As a reader, I subscribe to the precept “personal use is fair use” - that I’m free to slice and dice content for my personal use once it has been legally obtained.

As a blog author, I accept that act of distributing my words via RSS entails the loss of control over how those words are presented. But the words remain mine and should always be presented with proper context and attribution - a link that attributes the words back to the original source and context that makes authorship clear without following the link.

Now, Google Autolink raises the possibility that my two personas may be in conflict. So I fired up a windows box and took autolink out for a test drive.

And I have to say that I’m conflicted. As an author, I find it offensive for a 3rd party to insert links into my content. But as a reader, I found the link between address and map convenient. And I suspect that I would like the link between books and amazon.com listings as well.

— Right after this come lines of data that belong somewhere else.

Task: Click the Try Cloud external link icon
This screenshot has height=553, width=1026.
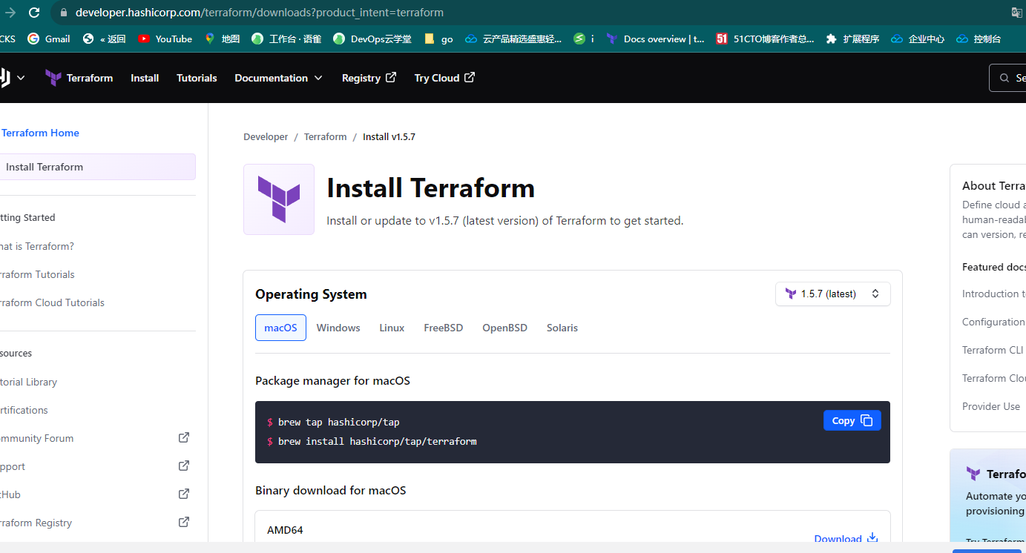Action: (471, 76)
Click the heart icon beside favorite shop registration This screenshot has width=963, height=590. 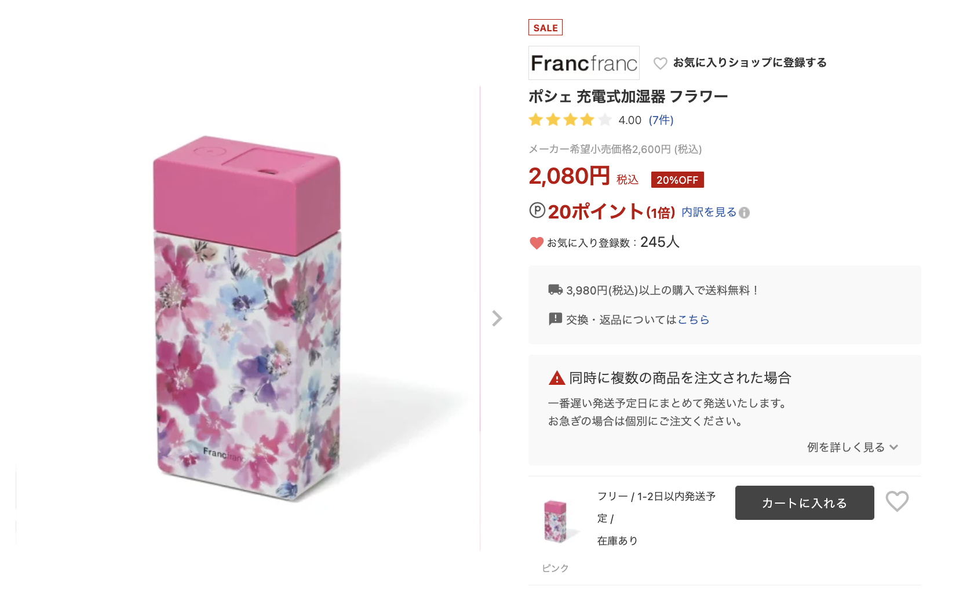[660, 63]
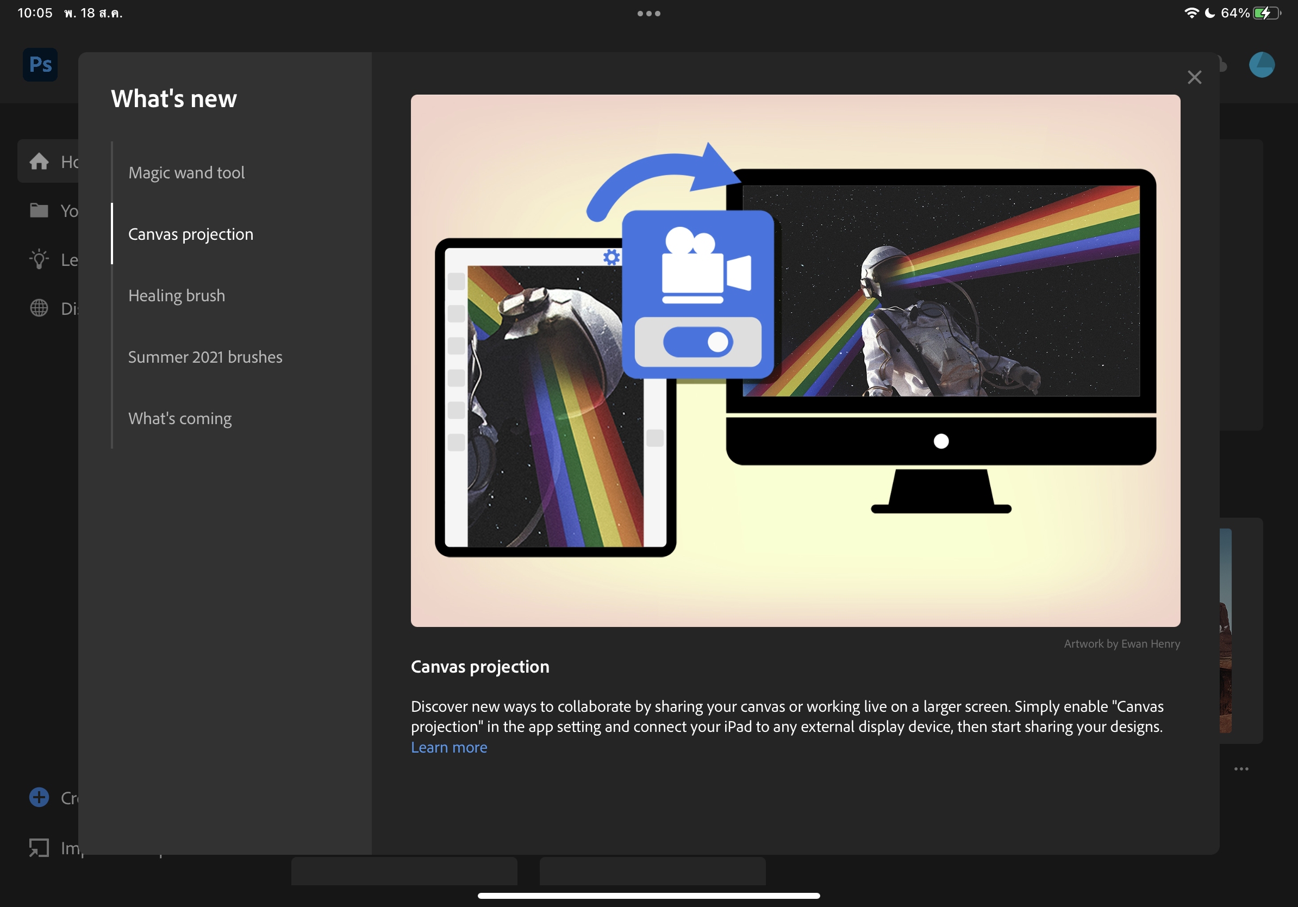Click the Home house icon in sidebar
The width and height of the screenshot is (1298, 907).
39,162
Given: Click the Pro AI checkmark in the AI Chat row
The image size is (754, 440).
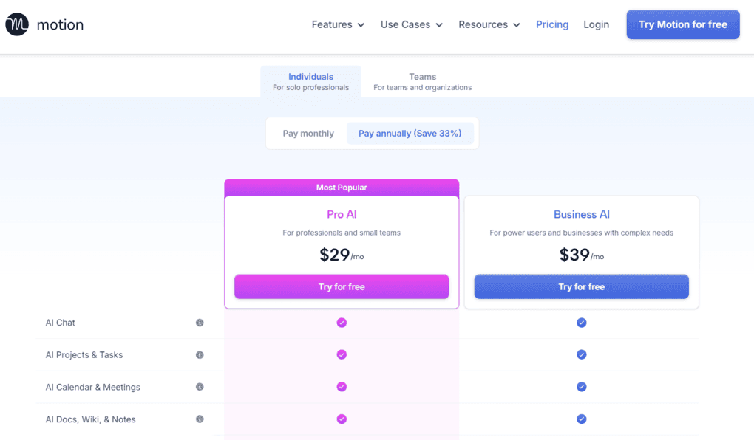Looking at the screenshot, I should pyautogui.click(x=341, y=323).
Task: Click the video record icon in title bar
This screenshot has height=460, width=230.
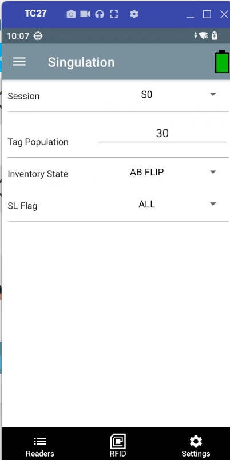Action: pyautogui.click(x=85, y=14)
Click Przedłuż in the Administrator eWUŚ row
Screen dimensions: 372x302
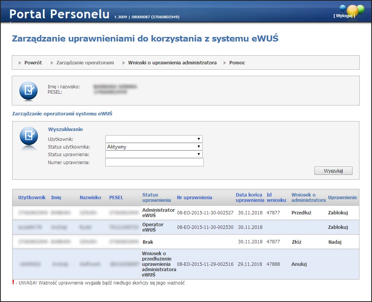coord(301,213)
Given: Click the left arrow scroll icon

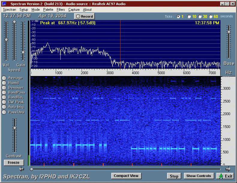Looking at the screenshot, I should click(x=21, y=169).
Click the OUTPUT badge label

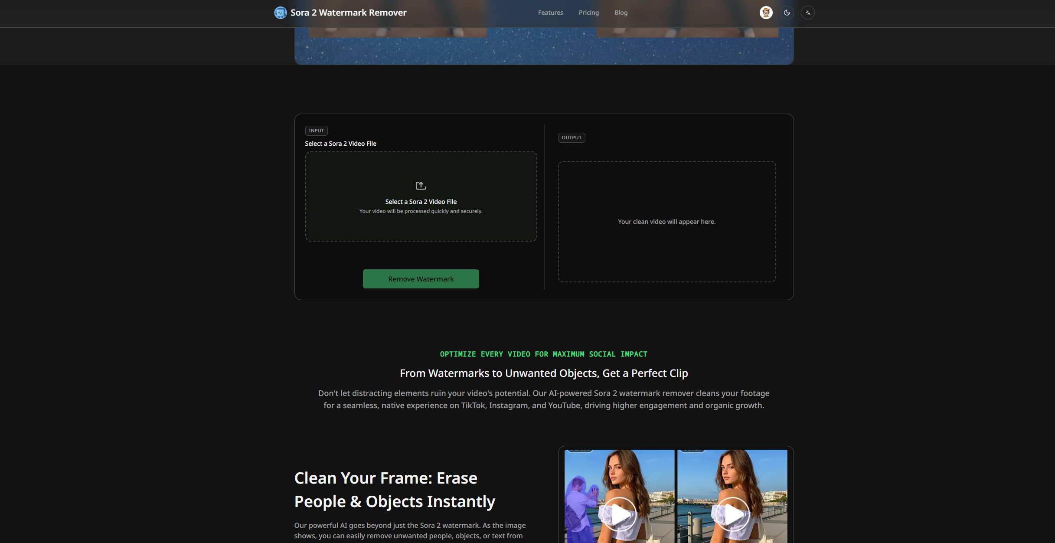point(571,137)
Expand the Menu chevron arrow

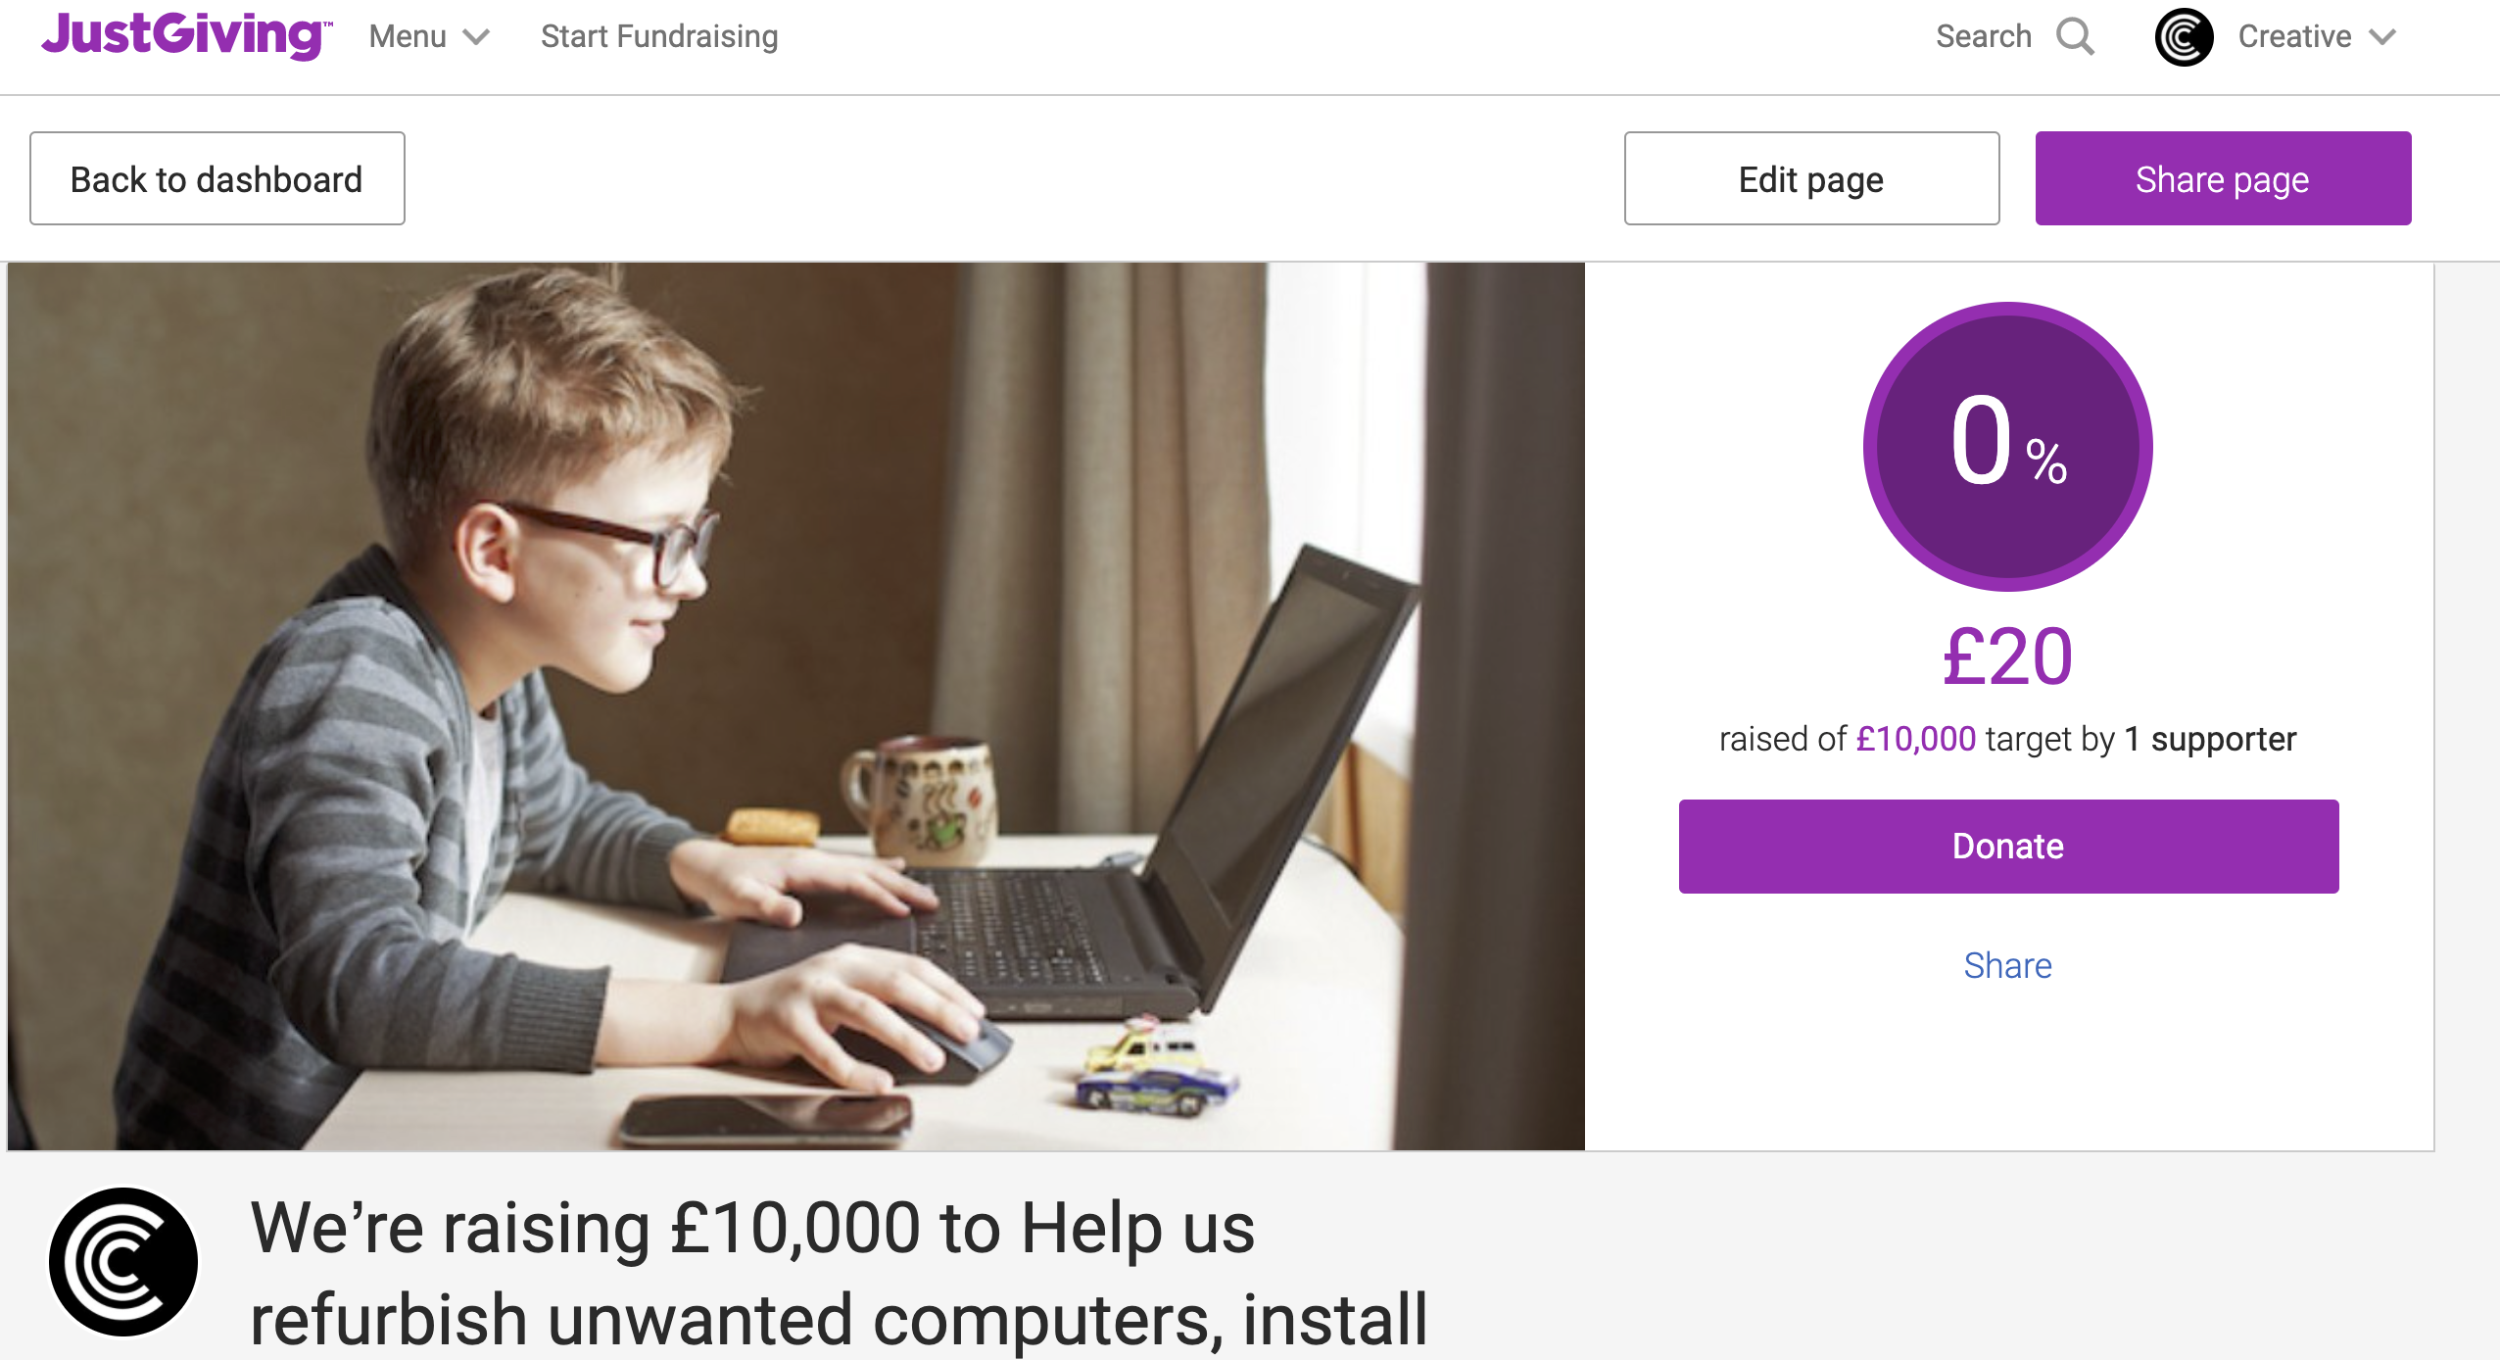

Scoble sees this as the start of a slippery slope. I rarely find slippery slope arguments persuasive - they always seem to require that I sacrifice an immediate good to preclude a hypothetical bad. I’d much rather adjudicate the brink step by step. And right now, here’s where I draw the line:

  1. Automatic Autolink is several steps too far. Don’t go there.
  2. Undo should be more prominent. Find the link may be more useful, but undo autolinks is more important.
  3. Style the autolinks. There should never be any ambiguity between the original content and the added autolinks.